• [Exercise]: Reproduce the section of the listing that begins at the line containing "Click the diamond" and finishes at the line containing "Given: Sort by the Name column header". Include both end lines and nothing beyond them.

• [Material supplied]:
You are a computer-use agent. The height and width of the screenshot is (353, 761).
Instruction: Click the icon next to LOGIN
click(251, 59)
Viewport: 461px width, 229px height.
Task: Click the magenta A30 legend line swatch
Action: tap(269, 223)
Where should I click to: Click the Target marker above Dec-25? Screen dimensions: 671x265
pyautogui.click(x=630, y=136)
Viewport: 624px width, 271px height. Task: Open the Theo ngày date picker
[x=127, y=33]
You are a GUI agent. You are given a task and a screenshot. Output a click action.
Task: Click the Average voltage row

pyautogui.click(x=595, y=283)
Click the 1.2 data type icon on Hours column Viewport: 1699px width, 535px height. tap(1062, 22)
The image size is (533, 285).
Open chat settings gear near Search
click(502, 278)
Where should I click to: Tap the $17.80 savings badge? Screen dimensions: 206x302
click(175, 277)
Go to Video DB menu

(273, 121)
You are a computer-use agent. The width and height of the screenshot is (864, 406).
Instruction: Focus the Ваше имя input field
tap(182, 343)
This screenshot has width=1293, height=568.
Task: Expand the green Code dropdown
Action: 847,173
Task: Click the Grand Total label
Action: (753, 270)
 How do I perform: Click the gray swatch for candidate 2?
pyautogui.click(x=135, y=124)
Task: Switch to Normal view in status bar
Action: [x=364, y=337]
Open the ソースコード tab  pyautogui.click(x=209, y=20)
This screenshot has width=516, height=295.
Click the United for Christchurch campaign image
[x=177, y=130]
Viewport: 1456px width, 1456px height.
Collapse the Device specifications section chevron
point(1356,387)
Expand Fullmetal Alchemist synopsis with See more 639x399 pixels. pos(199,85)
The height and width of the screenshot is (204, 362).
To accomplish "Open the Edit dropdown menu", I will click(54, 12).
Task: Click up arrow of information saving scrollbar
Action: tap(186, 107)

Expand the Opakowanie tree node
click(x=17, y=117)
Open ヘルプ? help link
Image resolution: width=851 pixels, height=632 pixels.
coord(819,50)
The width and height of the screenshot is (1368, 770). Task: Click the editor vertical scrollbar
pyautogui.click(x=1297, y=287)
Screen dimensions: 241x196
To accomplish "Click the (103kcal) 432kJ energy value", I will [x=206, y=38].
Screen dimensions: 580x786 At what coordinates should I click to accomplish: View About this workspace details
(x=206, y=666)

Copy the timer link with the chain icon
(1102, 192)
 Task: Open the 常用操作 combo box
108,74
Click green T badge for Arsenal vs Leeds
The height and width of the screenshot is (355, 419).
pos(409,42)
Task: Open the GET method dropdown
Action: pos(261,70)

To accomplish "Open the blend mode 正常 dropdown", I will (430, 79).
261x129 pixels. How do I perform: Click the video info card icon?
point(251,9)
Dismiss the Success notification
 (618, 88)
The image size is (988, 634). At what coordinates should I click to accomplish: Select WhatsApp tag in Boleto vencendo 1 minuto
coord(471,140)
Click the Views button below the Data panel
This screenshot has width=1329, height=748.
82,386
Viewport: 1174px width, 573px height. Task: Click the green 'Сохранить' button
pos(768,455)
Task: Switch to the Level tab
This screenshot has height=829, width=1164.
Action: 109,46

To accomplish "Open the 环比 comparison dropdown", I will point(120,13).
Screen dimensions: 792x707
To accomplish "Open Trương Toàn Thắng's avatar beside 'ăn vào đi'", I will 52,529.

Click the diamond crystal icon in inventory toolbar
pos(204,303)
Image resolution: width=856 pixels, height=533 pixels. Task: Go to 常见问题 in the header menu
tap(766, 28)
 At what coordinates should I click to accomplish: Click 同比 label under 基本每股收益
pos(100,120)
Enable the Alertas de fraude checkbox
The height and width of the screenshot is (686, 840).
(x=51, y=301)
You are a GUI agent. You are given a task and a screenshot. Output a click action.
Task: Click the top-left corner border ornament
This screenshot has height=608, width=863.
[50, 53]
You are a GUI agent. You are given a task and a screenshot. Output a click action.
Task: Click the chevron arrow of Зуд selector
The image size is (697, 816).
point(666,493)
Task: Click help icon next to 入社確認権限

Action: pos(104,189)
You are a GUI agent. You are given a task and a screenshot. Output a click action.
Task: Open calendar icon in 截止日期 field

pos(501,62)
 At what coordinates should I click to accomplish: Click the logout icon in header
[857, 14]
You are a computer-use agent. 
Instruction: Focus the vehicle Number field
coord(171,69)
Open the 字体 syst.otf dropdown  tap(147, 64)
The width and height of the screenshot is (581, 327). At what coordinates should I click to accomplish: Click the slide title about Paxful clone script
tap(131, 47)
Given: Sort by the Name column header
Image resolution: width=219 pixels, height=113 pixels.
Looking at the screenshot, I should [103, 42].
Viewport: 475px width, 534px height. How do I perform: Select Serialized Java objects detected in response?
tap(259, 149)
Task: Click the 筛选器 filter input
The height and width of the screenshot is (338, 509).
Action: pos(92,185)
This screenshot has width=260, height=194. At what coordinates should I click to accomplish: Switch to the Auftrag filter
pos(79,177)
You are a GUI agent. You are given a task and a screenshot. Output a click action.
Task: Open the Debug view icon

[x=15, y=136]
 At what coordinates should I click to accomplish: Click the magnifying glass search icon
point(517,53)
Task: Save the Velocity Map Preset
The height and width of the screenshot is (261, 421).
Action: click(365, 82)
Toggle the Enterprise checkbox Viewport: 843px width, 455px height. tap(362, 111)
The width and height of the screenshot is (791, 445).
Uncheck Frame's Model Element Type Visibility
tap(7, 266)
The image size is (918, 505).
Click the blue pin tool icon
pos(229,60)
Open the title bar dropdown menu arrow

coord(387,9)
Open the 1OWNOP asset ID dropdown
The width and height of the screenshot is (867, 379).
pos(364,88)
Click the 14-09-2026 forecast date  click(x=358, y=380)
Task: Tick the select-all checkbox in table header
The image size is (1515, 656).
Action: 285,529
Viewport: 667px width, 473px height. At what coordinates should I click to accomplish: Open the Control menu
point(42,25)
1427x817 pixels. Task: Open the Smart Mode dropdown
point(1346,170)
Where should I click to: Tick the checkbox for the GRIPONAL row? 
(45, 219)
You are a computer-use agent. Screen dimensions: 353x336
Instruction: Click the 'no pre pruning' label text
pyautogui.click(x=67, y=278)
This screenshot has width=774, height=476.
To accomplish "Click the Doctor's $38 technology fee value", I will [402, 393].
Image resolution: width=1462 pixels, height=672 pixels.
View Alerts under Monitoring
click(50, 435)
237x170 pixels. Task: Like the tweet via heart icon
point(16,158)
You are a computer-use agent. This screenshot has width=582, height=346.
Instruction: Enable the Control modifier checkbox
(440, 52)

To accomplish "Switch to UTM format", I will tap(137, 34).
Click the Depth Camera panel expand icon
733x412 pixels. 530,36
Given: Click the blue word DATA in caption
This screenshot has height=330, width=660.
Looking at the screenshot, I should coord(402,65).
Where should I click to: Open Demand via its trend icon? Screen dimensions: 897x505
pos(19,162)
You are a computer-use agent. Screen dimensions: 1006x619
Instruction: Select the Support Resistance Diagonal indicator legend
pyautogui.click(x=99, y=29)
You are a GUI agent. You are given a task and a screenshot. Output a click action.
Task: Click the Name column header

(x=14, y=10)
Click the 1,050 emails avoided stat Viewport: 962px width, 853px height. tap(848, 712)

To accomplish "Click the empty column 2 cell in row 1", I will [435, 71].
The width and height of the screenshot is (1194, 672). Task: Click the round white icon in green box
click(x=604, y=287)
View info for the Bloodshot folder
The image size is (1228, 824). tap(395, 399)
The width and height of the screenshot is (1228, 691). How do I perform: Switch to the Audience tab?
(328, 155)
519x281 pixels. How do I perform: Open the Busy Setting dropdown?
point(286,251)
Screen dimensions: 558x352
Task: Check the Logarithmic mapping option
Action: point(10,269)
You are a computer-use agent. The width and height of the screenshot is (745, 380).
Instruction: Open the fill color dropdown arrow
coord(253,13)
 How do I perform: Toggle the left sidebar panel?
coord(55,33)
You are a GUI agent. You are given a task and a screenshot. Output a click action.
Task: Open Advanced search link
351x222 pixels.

• [Written answer]:
Click the diamond crystal icon in inventory toolbar
pos(204,303)
Image resolution: width=856 pixels, height=533 pixels. Task: Go to 常见问题 in the header menu
tap(766, 28)
 At what coordinates should I click to accomplish: Click 同比 label under 基本每股收益
pos(100,120)
Enable the Alertas de fraude checkbox
The height and width of the screenshot is (686, 840).
(x=51, y=301)
You are a GUI agent. You are given a task and a screenshot. Output a click action.
Task: Click the top-left corner border ornament
This screenshot has height=608, width=863.
[50, 53]
You are a GUI agent. You are given a task and a screenshot. Output a click action.
Task: Click the chevron arrow of Зуд selector
The image size is (697, 816).
point(666,493)
Task: Click help icon next to 入社確認権限

Action: pos(104,189)
You are a GUI agent. You are given a task and a screenshot. Output a click action.
Task: Open calendar icon in 截止日期 field

pos(501,62)
 At what coordinates should I click to accomplish: Click the logout icon in header
[857, 14]
You are a computer-use agent. 
Instruction: Focus the vehicle Number field
coord(171,69)
Open the 字体 syst.otf dropdown  tap(147, 64)
The width and height of the screenshot is (581, 327). At what coordinates should I click to accomplish: Click the slide title about Paxful clone script
tap(131, 47)
Given: Sort by the Name column header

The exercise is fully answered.